- Also known as: Roddy
- Born: Roderick MacLeod 26 August 1962 (age 63) Glasgow, Scotland
- Genres: Pibroch
- Instrument: Bagpipes
- Years active: 1978–present
- Member of: The National Youth Pipe Band of Scotland
- Formerly of: Spirit of Scotland Pipe Band
- Awards: Northern Meeting; Kishmul Banner; Argyllshire Gathering; Glenfiddich Piping Championships; Bratach Gorm; Silver Chanter; Northern Meeting Clasp; Gillies Cup Open; Glenfiddich Spirit of Scotland Award;
- Website: roddymacleodbagpipes.com

= Roddy MacLeod =

Roderick J. (Roddy) MacLeod (born August 26, 1962) is a Scottish bagpiper, director of the annual Piping Live! Festival and former principal of the National Piping Centre.

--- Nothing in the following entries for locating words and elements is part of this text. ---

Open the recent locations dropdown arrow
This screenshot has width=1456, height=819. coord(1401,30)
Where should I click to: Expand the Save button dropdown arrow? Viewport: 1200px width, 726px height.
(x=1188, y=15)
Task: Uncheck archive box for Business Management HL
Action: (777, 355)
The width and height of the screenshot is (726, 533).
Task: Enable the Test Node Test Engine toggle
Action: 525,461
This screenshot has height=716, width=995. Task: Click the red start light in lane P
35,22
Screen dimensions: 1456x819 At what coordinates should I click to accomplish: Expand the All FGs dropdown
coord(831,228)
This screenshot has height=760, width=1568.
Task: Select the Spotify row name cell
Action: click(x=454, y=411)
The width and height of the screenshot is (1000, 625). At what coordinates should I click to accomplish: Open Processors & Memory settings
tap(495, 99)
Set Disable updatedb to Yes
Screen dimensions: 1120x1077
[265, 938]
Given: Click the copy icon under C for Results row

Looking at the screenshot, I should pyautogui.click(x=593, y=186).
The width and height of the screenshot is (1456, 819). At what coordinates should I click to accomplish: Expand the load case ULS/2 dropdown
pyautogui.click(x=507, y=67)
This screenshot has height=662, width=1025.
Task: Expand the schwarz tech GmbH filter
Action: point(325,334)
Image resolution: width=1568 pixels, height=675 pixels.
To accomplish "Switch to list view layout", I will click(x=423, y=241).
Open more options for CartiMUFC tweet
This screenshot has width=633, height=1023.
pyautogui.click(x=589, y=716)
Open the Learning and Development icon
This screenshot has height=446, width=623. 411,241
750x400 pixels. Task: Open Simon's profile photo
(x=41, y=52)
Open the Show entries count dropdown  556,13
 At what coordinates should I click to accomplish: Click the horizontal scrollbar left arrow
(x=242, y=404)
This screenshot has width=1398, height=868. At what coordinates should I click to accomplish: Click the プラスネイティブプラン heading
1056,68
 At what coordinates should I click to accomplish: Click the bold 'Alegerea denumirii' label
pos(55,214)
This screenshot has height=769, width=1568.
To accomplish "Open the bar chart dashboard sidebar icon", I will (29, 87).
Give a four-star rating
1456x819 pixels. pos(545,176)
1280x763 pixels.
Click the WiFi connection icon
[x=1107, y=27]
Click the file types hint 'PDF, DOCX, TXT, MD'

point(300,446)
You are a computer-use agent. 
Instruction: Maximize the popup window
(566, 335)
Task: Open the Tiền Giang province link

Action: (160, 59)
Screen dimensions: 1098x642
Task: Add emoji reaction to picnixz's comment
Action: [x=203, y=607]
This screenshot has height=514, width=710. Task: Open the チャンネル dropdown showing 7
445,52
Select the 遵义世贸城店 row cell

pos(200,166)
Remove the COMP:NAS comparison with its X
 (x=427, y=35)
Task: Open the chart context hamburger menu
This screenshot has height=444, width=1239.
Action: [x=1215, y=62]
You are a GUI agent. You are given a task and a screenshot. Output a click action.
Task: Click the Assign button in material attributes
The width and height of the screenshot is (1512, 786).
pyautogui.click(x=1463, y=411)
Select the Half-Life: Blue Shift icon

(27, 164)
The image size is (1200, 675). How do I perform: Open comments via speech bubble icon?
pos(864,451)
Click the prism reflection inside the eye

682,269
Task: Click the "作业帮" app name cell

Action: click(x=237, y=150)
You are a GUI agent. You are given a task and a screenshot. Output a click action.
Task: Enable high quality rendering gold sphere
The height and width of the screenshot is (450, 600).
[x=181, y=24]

He is known to be vocal against Scottish reforms in the realm of piping. In 2006, when the government ordered pipers to play quietly, and protect their ears whilst practising, he was quoted as saying; ""If you are practising to become a serious piper, you cannot do so within these kinds of limits."

In the same year he campaigned to introduce means-testing to acquire a busker's licence in Edinburgh.

After speaking out against the lack of piping teachers in Scottish schools, he introduced Skype lessons in 2008 for would-be pipers as a potential solution to the problem. He also suggested that the chanter replace the recorder in primary schools.

He is a ten-time winner of the Piobaireachd at the Glenfiddich Solo Piping Championship; a record, and has won the overall title five times.

In 1995, he became the Pipe Major of the ScottishPower Pipe Band and served until 2006 and in 2012 he was inducted into the Scottish Traditional Hall of Fame.